# Information
■ ■ ■

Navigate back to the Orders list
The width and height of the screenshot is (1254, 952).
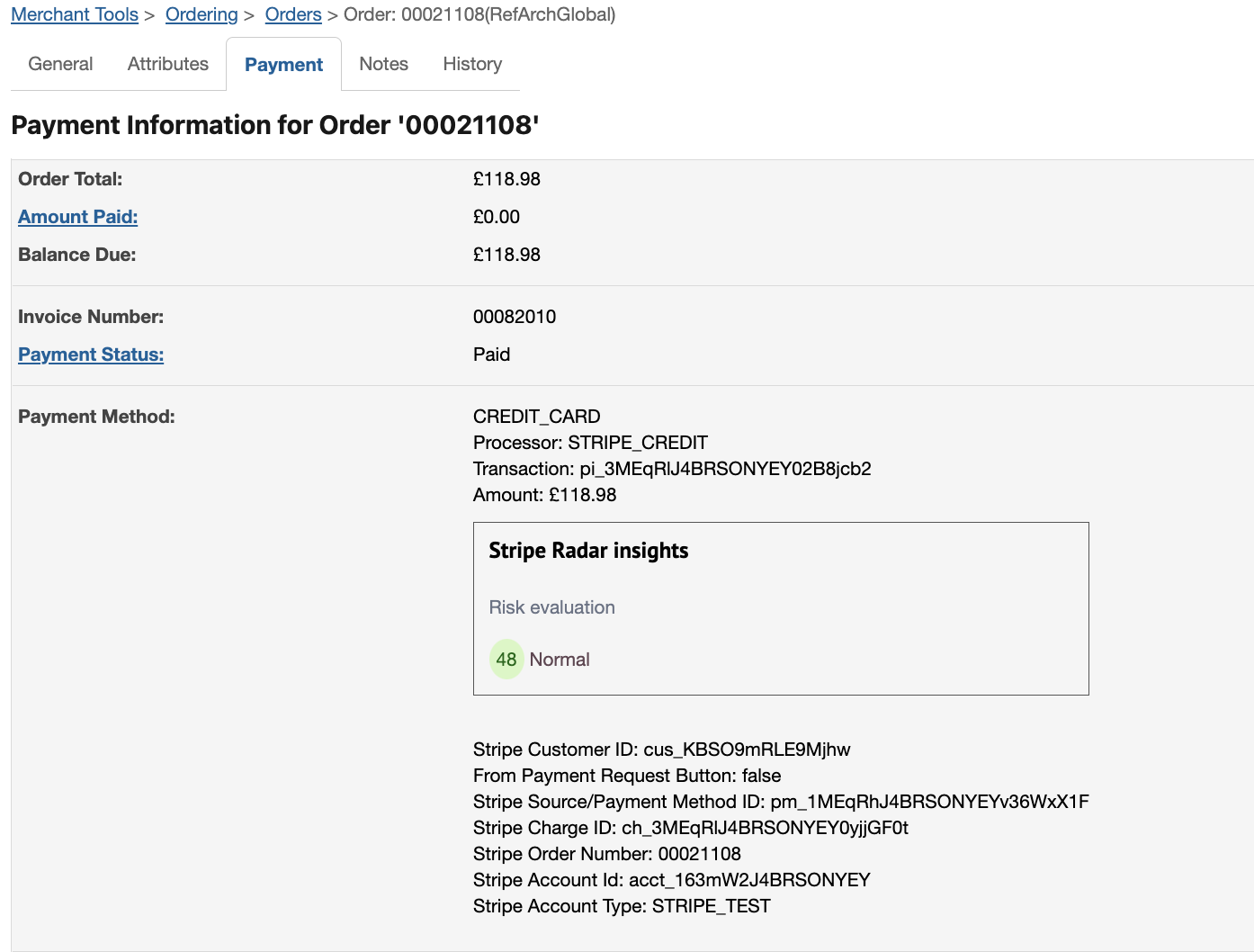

■ ■ ■

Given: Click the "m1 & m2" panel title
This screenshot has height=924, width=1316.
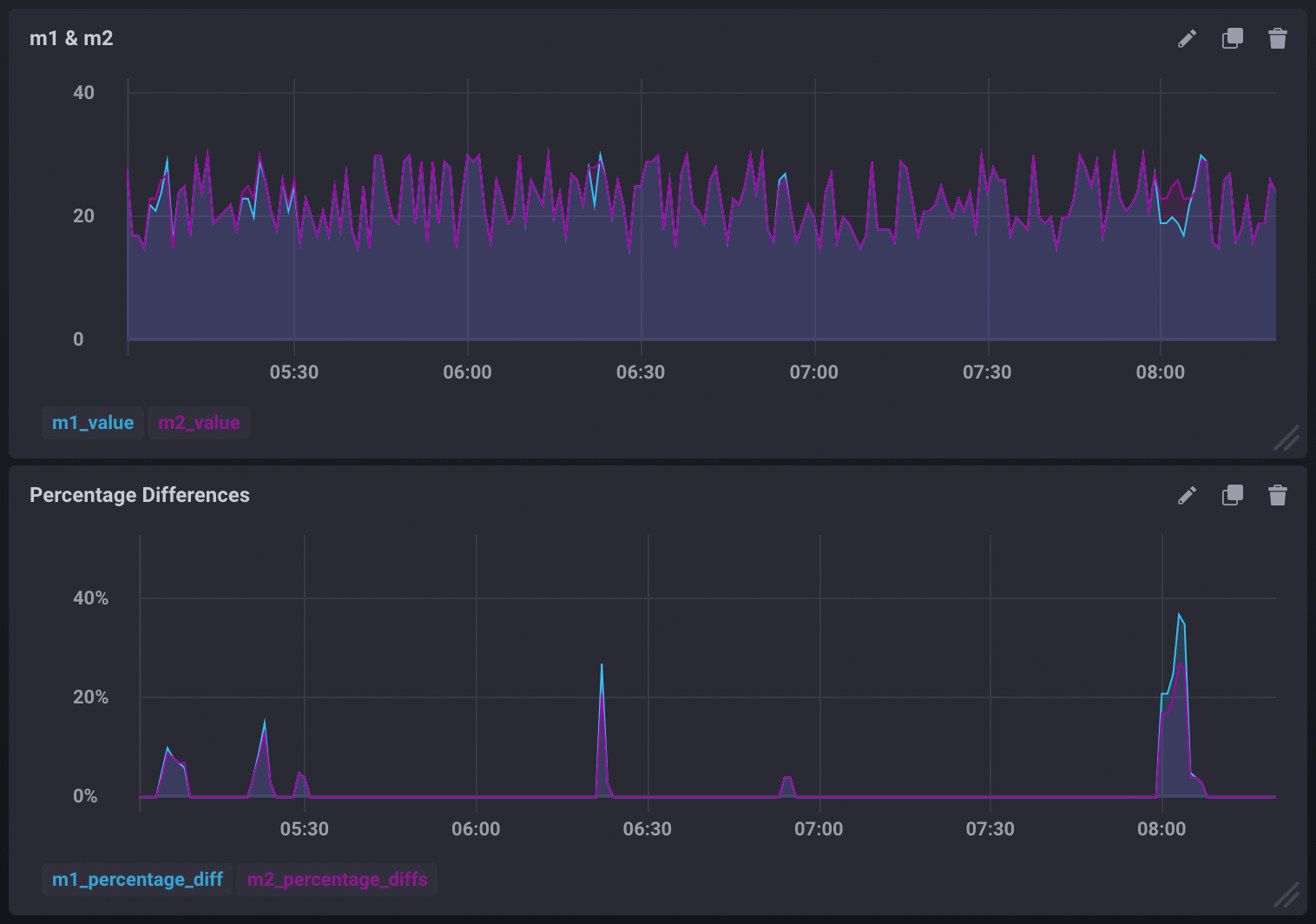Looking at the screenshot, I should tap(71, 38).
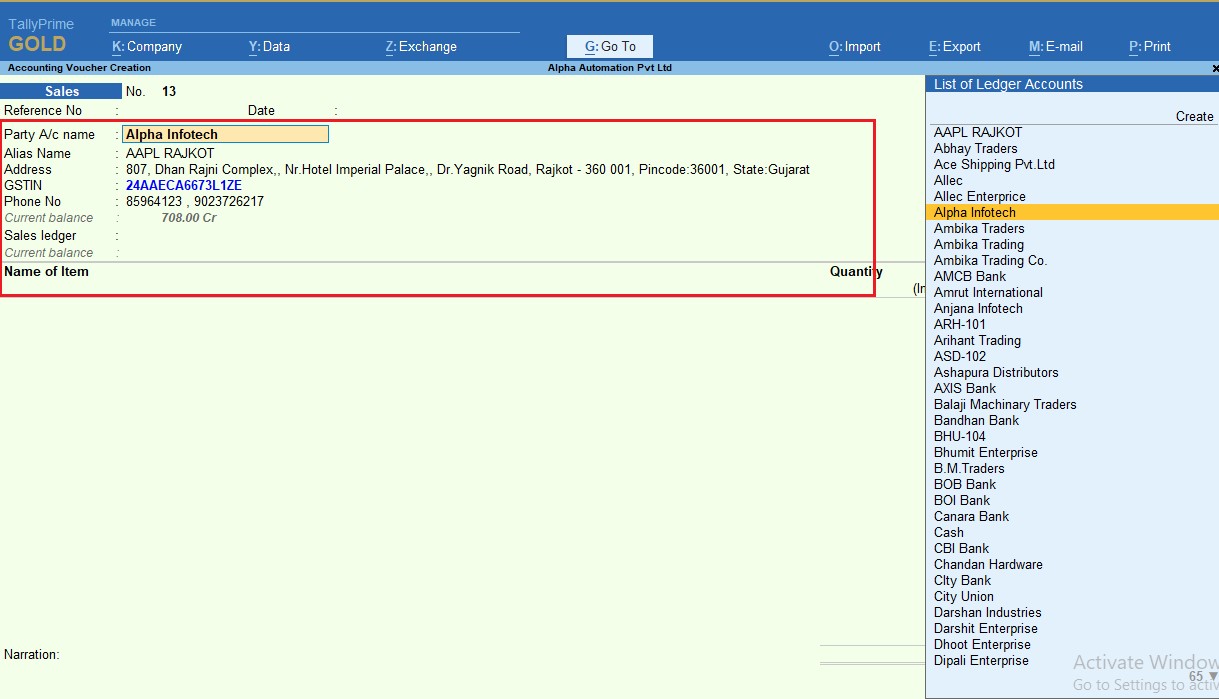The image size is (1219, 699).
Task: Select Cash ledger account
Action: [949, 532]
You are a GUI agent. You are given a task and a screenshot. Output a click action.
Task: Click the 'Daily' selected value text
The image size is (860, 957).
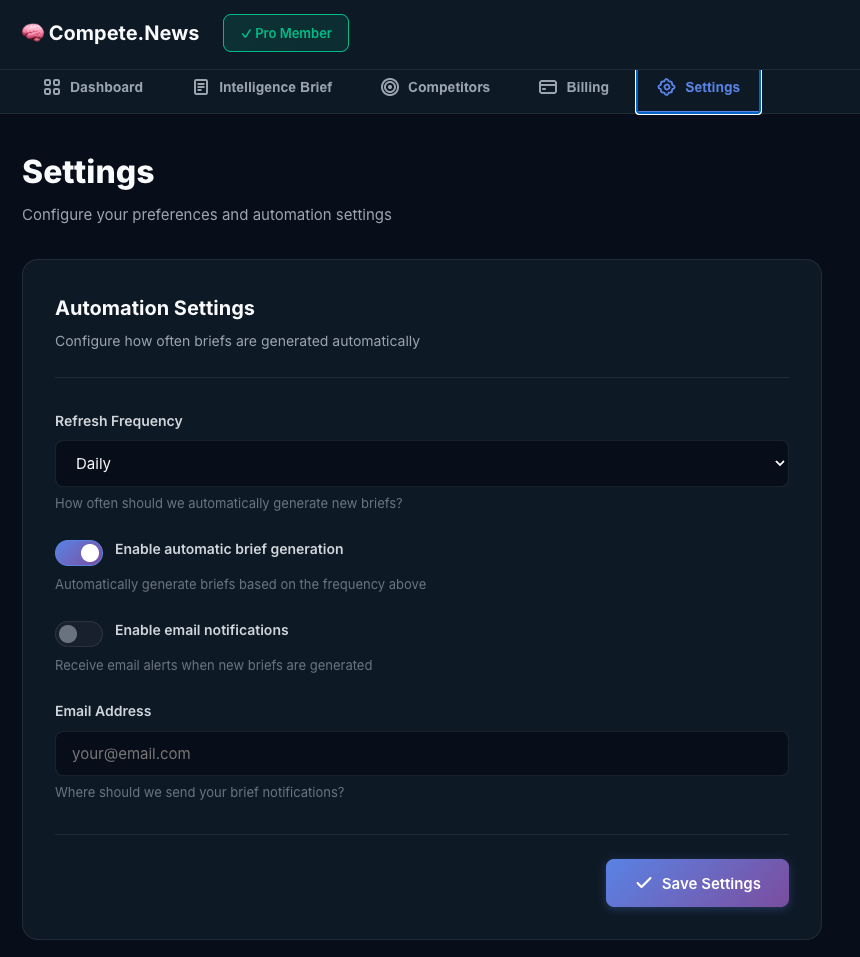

■ ■ ■

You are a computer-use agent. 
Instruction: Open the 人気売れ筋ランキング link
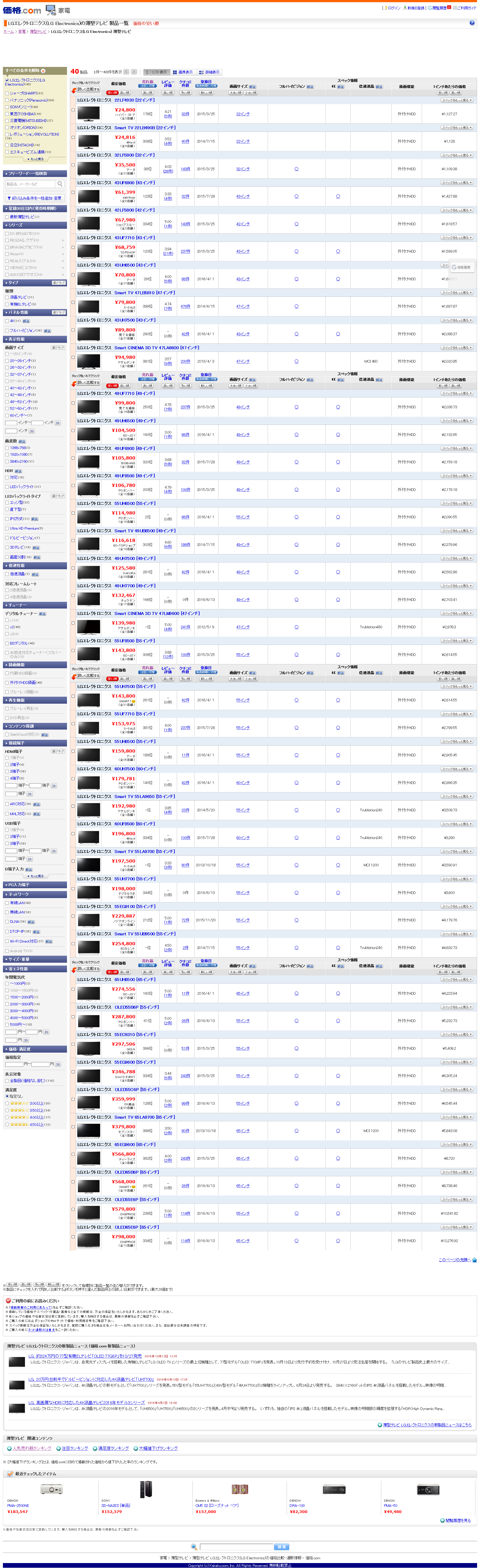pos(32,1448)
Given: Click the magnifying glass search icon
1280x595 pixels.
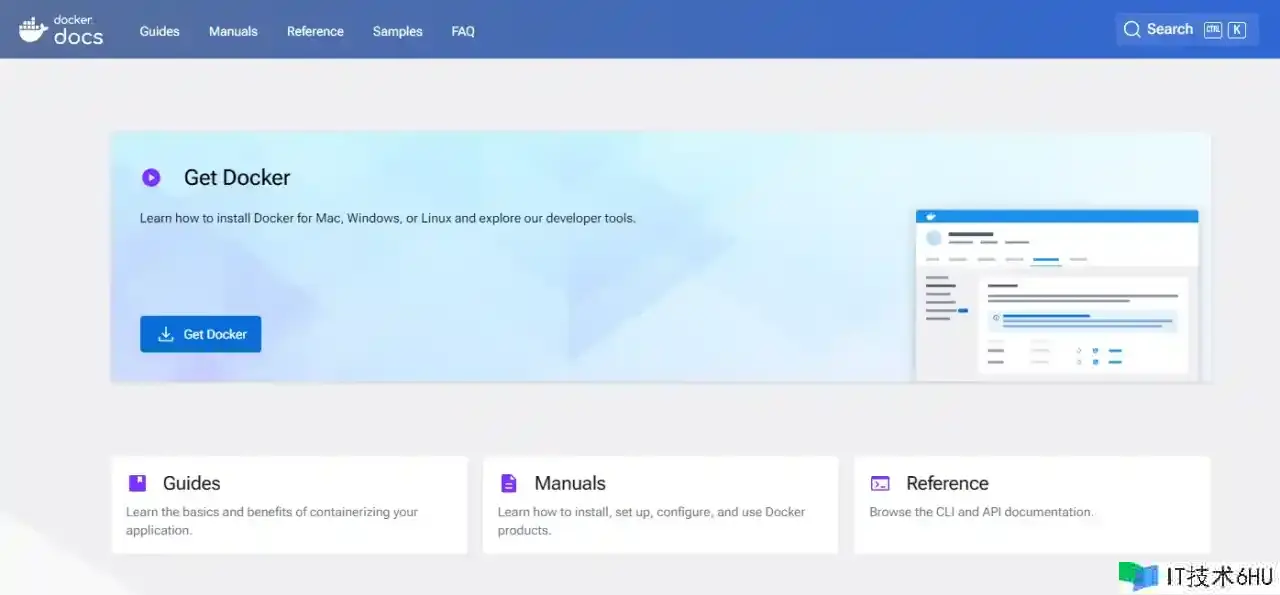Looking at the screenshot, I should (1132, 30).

■ ■ ■

# Task prompt
Select all lines in the listing that include the word "agent".

# Response
You are a GUI agent. You are given a task and a screenshot. Output a click action.
You are a computer-use agent. 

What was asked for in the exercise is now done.